Thousands of people in the Kurdish region of northern Iraq have cast votes in a referendum billed as a first step towards independence from Baghdad, defying regional demands that the ballot be abandoned and international fears that the outcome could spark violence. As voting stations closed, more than 80% of registered voters had cast ballots in a poll that many felt went beyond the demands of Iraq’s Kurdish north to buttress the cause of Kurds across the region. Leaders in Erbil had tried to confine aspirations to within the Kurdish regional government’s current boundaries in Iraq.
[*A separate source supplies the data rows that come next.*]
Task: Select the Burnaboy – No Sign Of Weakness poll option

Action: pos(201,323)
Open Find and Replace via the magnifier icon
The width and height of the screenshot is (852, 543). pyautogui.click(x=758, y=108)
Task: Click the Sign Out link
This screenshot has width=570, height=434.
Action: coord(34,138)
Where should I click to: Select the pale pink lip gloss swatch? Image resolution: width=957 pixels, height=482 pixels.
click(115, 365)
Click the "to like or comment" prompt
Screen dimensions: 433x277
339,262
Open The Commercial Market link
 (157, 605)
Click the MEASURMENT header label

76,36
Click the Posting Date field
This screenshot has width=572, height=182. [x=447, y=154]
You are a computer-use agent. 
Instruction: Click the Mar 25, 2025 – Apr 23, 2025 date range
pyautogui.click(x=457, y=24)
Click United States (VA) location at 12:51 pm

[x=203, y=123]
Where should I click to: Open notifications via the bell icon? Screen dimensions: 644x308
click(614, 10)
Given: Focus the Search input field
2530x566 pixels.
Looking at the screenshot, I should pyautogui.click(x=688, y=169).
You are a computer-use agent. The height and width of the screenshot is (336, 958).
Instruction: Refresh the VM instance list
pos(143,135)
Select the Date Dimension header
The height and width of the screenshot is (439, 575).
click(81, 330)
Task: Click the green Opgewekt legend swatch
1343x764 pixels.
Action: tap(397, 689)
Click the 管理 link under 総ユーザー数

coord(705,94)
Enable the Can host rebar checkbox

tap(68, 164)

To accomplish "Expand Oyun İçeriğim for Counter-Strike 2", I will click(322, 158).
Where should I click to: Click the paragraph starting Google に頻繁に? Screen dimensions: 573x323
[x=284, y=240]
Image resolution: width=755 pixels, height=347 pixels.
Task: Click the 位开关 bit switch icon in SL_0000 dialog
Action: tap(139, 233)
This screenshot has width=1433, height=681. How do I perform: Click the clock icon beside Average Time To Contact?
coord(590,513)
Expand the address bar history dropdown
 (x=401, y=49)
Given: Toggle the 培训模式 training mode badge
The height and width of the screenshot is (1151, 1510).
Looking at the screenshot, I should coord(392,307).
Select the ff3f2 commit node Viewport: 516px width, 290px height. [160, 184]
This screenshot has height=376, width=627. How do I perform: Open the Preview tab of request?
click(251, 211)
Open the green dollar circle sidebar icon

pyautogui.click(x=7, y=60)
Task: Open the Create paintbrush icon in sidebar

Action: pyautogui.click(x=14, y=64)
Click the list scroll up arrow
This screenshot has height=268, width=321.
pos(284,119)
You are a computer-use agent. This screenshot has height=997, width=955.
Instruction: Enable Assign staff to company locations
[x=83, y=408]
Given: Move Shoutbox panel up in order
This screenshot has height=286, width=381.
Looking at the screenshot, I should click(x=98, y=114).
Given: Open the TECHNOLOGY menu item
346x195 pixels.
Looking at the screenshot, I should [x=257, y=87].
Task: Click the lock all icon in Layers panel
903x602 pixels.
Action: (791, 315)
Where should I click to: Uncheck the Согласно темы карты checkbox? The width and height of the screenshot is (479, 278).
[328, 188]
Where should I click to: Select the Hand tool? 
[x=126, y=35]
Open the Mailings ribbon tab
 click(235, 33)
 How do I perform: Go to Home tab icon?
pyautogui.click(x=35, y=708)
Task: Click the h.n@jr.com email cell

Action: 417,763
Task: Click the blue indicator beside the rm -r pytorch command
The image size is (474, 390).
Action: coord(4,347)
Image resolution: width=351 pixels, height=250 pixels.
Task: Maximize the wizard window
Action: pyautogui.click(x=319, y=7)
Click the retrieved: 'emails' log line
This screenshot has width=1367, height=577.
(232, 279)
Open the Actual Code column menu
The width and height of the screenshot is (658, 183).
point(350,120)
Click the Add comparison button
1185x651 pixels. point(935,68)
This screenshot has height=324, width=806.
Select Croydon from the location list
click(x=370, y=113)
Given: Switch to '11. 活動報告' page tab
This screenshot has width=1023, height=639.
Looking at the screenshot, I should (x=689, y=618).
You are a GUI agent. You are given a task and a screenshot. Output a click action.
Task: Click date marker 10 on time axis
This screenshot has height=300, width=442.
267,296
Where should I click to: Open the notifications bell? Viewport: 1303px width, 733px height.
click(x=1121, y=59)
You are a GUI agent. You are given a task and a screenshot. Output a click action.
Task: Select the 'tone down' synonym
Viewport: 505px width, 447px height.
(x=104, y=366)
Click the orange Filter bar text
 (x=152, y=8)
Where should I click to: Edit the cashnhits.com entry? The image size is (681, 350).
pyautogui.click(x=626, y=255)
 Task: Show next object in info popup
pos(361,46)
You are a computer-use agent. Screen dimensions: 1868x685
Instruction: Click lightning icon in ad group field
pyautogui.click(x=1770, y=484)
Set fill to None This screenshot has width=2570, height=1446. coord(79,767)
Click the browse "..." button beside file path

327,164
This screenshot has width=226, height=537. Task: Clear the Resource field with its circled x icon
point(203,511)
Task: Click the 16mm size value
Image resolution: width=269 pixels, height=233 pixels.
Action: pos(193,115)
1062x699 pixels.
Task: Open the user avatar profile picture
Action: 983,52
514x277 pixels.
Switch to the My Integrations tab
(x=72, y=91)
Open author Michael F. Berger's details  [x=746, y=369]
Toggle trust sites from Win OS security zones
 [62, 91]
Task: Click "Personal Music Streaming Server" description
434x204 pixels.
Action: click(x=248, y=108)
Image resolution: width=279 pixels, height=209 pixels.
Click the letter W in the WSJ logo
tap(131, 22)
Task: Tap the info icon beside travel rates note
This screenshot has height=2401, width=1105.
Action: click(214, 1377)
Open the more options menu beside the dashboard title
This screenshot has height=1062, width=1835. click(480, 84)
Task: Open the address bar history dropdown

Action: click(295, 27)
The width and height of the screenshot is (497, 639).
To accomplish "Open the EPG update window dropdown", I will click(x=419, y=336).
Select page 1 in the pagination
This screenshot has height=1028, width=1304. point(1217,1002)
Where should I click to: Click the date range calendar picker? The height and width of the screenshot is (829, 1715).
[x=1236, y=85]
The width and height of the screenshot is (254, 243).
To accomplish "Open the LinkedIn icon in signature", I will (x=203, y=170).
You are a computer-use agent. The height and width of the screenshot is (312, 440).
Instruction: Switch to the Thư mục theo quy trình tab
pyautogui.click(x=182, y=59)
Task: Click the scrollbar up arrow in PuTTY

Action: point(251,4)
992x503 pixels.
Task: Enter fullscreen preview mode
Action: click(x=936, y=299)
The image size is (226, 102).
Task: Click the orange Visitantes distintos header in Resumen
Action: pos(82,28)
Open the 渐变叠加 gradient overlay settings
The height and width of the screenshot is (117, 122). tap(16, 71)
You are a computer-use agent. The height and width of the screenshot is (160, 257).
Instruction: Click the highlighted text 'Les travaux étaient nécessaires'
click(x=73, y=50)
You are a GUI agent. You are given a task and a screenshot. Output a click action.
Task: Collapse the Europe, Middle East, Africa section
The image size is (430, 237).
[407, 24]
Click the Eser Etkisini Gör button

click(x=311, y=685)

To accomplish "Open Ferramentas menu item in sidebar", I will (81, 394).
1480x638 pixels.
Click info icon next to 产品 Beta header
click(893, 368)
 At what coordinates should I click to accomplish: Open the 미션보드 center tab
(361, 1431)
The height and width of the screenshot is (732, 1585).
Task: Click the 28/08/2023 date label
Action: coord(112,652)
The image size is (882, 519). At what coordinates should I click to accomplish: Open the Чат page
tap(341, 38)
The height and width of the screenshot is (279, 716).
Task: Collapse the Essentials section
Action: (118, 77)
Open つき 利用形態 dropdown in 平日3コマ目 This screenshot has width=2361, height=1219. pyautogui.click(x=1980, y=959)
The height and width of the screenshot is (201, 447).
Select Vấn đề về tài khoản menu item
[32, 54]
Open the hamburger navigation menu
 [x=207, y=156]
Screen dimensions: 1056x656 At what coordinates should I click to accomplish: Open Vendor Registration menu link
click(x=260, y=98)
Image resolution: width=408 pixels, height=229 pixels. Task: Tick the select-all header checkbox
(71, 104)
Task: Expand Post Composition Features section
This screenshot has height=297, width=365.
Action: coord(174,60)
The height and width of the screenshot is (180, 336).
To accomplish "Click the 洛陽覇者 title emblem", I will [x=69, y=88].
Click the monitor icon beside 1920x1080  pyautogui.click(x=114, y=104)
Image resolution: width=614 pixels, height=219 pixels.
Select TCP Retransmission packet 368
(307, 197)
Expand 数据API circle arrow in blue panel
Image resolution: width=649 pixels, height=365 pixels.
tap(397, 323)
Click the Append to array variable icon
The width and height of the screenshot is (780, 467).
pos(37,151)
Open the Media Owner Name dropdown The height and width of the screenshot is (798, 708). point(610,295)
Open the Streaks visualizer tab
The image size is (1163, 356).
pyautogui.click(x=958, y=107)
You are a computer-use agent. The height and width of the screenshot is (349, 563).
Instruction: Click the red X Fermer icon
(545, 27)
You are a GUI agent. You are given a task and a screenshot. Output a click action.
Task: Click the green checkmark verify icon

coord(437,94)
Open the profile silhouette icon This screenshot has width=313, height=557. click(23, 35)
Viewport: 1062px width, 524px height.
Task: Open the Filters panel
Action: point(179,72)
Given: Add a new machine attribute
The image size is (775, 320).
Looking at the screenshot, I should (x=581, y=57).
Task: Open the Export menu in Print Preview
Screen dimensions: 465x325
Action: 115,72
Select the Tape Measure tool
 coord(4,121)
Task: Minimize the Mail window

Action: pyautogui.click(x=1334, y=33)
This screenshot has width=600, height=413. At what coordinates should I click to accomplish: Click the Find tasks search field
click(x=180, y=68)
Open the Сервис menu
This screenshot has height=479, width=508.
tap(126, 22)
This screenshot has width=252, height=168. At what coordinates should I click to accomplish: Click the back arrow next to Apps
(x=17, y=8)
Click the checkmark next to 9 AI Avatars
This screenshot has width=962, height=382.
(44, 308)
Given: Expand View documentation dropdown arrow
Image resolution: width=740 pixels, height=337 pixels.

However, Iran, Turkey and Baghdad fear the ballot could provide momentum to restive Kurdish movements and potentially destabilise borders elsewhere in the region. Iraq’s parliament on Monday debated a motion to send troops into disputed areas south of Kirkuk that were contentiously included in the referendum.
In Kirkuk, a multi-ethnic oil city 60 miles south of Erbil, Kurdish areas were brimming with voters, many wearing celebratory clothes or traditional costume. “This is better than [the Islamic festivals],” said Abdul Kareem Kakarash, 62, a blacksmith. “It is the best day of my life.”
His relative Mala Rasul Mamish, 40, said: “I hope that the west will see this as a historic day, and not just the project of one political party. It is much more than that. So much of our blood has been spilled for being Kurds. The Iraqi government has done to us things that even infidels wouldn’t do.”
The ballot is widely expected to deliver an overwhelming yes for independence – a boost for the de facto Kurdish president, Massoud Barzani, who had invested much of his political capital as leader in putting Iraq’s Kurds on a pathway to independence.